---------- DATA TO USE ----------

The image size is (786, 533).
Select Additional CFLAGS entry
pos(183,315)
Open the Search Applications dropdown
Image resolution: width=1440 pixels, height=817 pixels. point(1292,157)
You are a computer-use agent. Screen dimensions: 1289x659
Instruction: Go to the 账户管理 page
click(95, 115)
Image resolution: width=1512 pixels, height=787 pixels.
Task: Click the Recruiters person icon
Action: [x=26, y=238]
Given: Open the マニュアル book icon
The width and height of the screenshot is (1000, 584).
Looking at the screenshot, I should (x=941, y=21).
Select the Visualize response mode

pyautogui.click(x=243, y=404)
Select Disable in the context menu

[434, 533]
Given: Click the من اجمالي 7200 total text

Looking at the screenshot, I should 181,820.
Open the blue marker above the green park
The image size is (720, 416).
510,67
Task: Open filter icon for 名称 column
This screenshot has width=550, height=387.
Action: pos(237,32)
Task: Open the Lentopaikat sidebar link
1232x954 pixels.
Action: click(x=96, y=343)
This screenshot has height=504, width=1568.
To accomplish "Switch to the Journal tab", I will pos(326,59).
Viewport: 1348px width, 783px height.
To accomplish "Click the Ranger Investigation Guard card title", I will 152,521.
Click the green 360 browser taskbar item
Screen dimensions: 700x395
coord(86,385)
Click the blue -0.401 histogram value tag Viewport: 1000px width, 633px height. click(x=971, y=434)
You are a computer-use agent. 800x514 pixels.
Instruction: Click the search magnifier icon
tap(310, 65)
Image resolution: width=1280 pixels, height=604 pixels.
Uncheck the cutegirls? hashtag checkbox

----------

Working from the records above, find how many lines contain the string "agent" and answer with the bare number.

▸ **RESULT OF THE TASK**: 2